Posted by Slade Lawson on Jun 28, 2014 | 3 Comments

You've been charged with a domestic violence offense.  You had an argument with your wife.  Things got really heated.  In your anger, you threw a wine glass to the floor.  No one was hurt.  You did not lay a finger on your wife.  In her anger, she called the police.  She just wanted them to respond so that you'd calm down.  That's not how things ended up, though.  Now, here we sit.  You've been charged with a domestic violence offense.

After your arrest your wife felt terrible.  She had no idea it could go this far.  Yet, here you are facing a court date.  Your wife is the "victim" of your criminal damage charge charge for the broken wine glass.

Domestic violence is a very real and serious problem.  Police departments and prosecuting agencies justifiably treat it as such.  There are many cases where the cycle of abuse has reached a crescendo, people get seriously injured, and court intervention is required.  Your case is probably not one of them.

Your wife doesn't want you to be convicted of a crime.  She never meant for it to go this far.  She thought the police would just talk to you and settle you down.  All she has to do to fix this, though, is to show up in court with you and tell the prosecutor that she doesn't want to prosecute, right?

WRONG!  You must understand this important fact about domestic violence charges in Arizona.  Your wife is not prosecuting you, the state of Arizona is prosecuting you.  In most Arizona courts, prosecutors are extremely reluctant to dismiss domestic violence related charges.  They are reluctant because they don't want to see their name in the paper if something goes wrong.  For instance, defendant assaults spouse, then threatens spouse into requesting that the charges be dropped.  Charges dropped.  Later, defendant assaults spouse again.  Prosecutors don't want to deal with this potential scenario.  Because they have no easy way of knowing which defendant are real threats and which ones are not, prosecutors take the path of least resistance and prosecute them all.  They let the courts sort it out.

For this reason, your domestic violence case is not just a little thing.  There is a very real possibility of a criminal conviction.  Upon conviction for a domestic violence offense, Arizona law requires mandatory probation and counseling.  You may also lose your right to possess firearms (pursuant to Federal law).  In short, a domestic violence conviction can have severe and long lasting consequences.

Protect yourself and your family.  When facing charges for a domestic violence offense, consult with a qualified, experienced  criminal defense attorney.

About the Author

Slade Lawson

Slade A. Lawson is a career criminal defense attorney.
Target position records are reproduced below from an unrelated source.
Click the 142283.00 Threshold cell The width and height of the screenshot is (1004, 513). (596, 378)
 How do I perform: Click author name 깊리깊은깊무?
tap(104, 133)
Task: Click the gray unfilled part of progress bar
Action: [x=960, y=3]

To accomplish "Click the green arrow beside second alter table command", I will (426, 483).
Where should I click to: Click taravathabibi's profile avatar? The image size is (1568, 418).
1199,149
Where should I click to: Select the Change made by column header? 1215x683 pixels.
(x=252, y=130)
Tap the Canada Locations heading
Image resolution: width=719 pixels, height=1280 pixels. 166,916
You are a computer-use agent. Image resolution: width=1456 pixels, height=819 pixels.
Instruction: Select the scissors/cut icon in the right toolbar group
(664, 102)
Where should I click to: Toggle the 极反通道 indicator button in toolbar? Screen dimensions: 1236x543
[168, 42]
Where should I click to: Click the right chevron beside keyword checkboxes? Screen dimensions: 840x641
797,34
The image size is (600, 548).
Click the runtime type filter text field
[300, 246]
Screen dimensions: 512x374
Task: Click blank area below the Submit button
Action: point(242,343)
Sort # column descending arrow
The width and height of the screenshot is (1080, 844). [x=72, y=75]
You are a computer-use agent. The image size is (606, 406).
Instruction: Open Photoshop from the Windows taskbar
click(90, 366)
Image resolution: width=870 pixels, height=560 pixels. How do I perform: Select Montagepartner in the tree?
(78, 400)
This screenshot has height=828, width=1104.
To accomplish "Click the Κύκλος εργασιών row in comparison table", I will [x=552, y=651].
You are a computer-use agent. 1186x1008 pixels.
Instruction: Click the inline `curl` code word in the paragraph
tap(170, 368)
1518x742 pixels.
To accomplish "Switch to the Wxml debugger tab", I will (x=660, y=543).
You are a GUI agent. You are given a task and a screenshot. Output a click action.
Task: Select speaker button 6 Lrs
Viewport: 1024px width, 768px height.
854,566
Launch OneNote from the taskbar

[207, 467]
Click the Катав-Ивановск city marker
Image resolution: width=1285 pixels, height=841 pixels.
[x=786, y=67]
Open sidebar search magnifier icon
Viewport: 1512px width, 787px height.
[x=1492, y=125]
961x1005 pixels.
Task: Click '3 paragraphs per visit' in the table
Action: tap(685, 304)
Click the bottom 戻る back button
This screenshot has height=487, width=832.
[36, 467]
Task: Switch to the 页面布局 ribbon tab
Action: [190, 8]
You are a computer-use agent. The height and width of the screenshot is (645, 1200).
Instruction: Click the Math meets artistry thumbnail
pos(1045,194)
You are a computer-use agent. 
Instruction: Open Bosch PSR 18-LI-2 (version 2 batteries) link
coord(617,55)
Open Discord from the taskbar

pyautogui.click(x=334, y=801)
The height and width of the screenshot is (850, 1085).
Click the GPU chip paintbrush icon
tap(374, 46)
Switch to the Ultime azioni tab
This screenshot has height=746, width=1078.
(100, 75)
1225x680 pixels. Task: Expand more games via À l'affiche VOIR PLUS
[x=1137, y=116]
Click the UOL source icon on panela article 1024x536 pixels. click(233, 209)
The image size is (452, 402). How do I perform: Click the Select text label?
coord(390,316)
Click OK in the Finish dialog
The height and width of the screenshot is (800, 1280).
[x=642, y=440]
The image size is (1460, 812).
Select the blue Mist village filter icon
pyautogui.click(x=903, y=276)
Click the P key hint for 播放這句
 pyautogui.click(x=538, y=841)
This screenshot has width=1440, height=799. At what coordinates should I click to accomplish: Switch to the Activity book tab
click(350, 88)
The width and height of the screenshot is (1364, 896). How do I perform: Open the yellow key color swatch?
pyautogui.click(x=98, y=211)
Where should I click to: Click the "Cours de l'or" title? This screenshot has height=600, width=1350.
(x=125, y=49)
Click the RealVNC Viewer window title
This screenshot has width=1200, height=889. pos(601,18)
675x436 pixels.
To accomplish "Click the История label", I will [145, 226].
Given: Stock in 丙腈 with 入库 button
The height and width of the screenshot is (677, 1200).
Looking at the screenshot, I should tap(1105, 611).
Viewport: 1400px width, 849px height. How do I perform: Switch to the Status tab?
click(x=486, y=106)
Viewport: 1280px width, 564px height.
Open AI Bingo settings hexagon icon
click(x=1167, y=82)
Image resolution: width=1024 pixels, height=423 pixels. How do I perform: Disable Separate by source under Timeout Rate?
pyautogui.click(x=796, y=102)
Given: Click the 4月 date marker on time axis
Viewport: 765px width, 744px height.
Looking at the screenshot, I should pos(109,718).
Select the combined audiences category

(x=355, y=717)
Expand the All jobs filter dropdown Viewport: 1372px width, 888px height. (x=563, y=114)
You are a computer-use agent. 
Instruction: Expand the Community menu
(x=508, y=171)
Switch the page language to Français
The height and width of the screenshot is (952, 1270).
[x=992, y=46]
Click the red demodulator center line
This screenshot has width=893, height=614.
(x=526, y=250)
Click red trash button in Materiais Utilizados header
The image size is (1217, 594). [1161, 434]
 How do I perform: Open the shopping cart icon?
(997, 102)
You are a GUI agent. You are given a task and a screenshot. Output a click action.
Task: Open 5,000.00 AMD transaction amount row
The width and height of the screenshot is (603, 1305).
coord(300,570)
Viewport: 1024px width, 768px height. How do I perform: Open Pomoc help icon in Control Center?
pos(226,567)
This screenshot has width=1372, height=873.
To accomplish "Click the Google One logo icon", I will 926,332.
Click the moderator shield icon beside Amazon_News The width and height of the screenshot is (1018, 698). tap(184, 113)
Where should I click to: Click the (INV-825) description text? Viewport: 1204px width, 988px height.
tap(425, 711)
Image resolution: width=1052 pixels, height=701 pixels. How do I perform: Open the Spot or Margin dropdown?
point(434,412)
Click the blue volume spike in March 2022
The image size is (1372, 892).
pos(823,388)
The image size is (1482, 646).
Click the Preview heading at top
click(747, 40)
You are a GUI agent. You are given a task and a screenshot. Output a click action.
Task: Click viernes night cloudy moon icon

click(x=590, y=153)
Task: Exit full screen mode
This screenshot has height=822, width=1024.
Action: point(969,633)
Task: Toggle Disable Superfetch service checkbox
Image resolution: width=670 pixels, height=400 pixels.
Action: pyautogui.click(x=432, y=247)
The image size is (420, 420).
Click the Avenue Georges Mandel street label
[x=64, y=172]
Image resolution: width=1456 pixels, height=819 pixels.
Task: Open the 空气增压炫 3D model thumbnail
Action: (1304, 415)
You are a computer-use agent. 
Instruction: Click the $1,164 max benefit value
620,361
He has worked in the defense of Arizona criminal cases for over 30 years and is certified by the State Bar of Arizona as a Specialist in Criminal Law.


Slade Lawson Reply

Posted Mar 29, 2016 at 14:22:49

In Arizona, a domestic violence relationship (as defined by Arizona Revised Statutes section 13-3601A) can exist in gay, lesbian, bisexual, transgender, and specific other types of relationships. The statute previously mentioned in specific to Arizona. Other states may have different definitions of what may qualify as “domestic violence”. Both males and females can experience domestic violence.

Slade Lawson Reply

Posted Mar 29, 2016 at 14:28:09

The above answer was posted in response to the following question:

Hello, thank you for sharing this article. I have a few questions… So does domestic violence happen in gay/lesbian/bisexual or transgender relationships? and does this differ in every state?

Also, can men experience domestic violence?

Thank you and I hope to hear from you soon.

Slade Lawson Reply

Posted Jul 01, 2017 at 07:31:09

Yes. There are several types of domestic violence charges that don’t necessarily require the defendant and the alleged victim to be in the same place when the offense occurs. Also, it is very common for a person to be charged with a domestic violence offense even if they weren’t there when the police arrived.